The delegation also met with Israel’s ambassador to Ethiopia, Aleligne Admasu, who was born in Ethiopia and made aliyah in 1983.
The operation will cost about $10 million US and is funded by Jewish federations and JAFI. Once the olim arrive in Israel, they will receive the services offered to immigrants, including Hebrew-language ulpan. Unlike native-born Israelis, most of whom do their military service before university, Ethiopian-Israelis generally complete their schooling first to ensure language proficiency, Kwinter said.
There were 179 Ethiopians on Kwinter’s flight – one was held back after testing positive for COVID. Few Ethiopians have received the COVID vaccine and most of the olim will receive them on arrival, along with the sort of routine vaccines that Israelis and Canadians receive in childhood.
Time flew on the five-hour flight, Kwinter said.
“We had lots of things for the kids to do, like sticker books, candies and all that kind of thing,” she said. “We got to know them all, even though we didn’t speak the same language.”
Ethiopian-born Jewish Agency officials were on board to translate, if necessary, but it wasn’t necessary, Kwinter said.

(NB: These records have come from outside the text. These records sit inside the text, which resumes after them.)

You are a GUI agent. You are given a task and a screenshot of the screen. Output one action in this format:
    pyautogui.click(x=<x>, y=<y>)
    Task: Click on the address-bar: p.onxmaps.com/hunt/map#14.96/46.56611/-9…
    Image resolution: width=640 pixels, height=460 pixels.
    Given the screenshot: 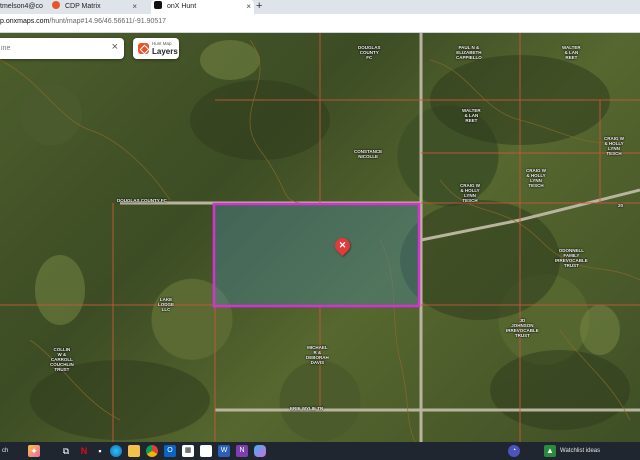 What is the action you would take?
    pyautogui.click(x=320, y=24)
    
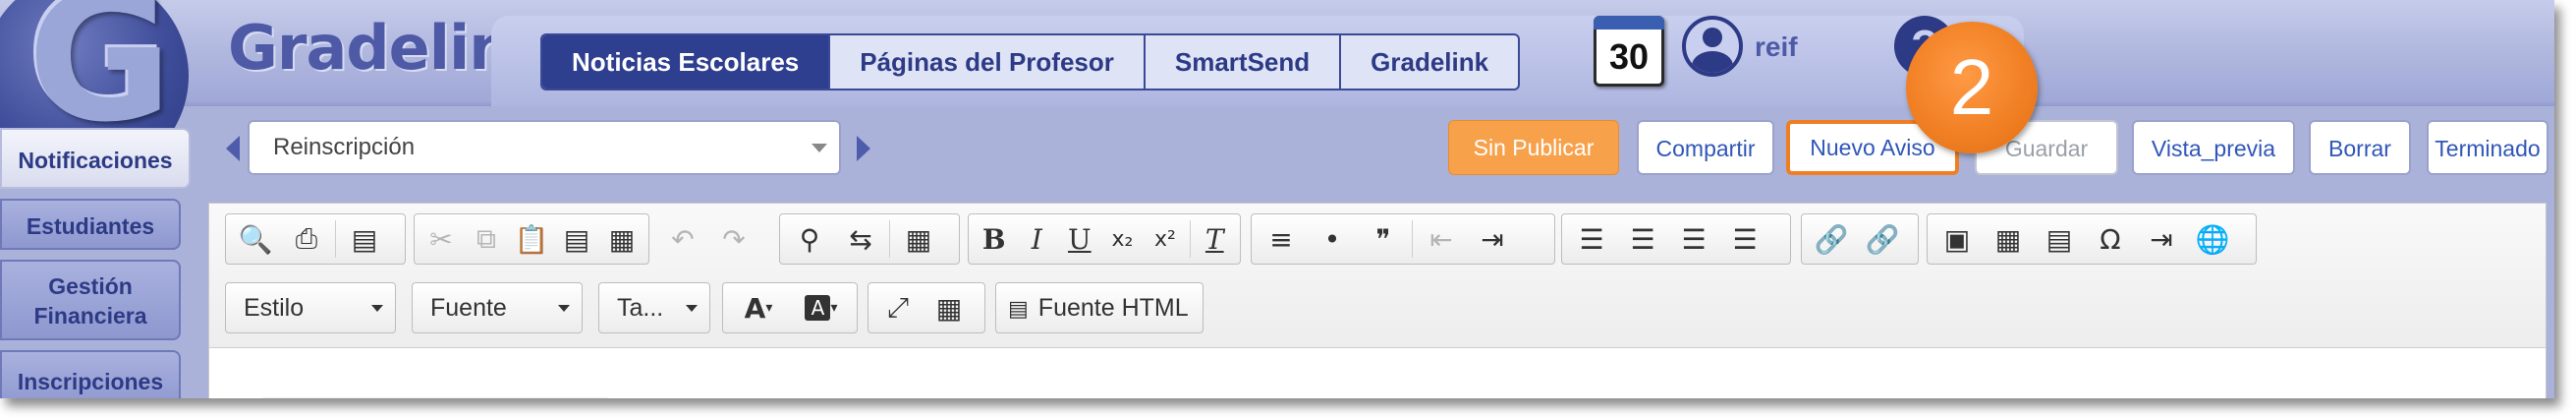 The height and width of the screenshot is (419, 2576). Describe the element at coordinates (1957, 239) in the screenshot. I see `image-icon: ▣` at that location.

“You didn’t need to translate,” she said. “The kids were crawling all over us. It was the best plane ride ever. For five hours, it felt like five minutes. I wouldn’t have wanted to be a flight attendant because I don’t know how they got up and down the aisles because it was chaotic. It wasn’t like a regular plane ride.”
When the plane landed, there was a major ceremony marking the beginning of the new operation, with plenty of media coverage. Then the Ethiopians were transported to another part of the airport, where their family members were waiting to be reunited, some of them having not seen one another in decades.
“The very elderly would kiss the ground,” said Kwinter. “Everybody got an Israeli flag, and there was lots of singing and dancing and music.… It was really quite remarkable.”
While the Ethiopians were on a life-altering journey, Kwinter’s travels were hectic in a different way. She was on a plane every day for seven days and, a couple of days after returning home, she tested positive for COVID, as did many of the Americans.
Reflecting on the experience, Kwinter is filled with gratitude.
“Thank God for Israel that we can do this,” she said. “Thank God for world Jewry. Thank God for federations that collect money, and we can save all these lives. I come from a family of survivors and my husband as well. If we didn’t have Israel, we wouldn’t be able to do this and we’d be living another Holocaust again, I believe, all over the world.”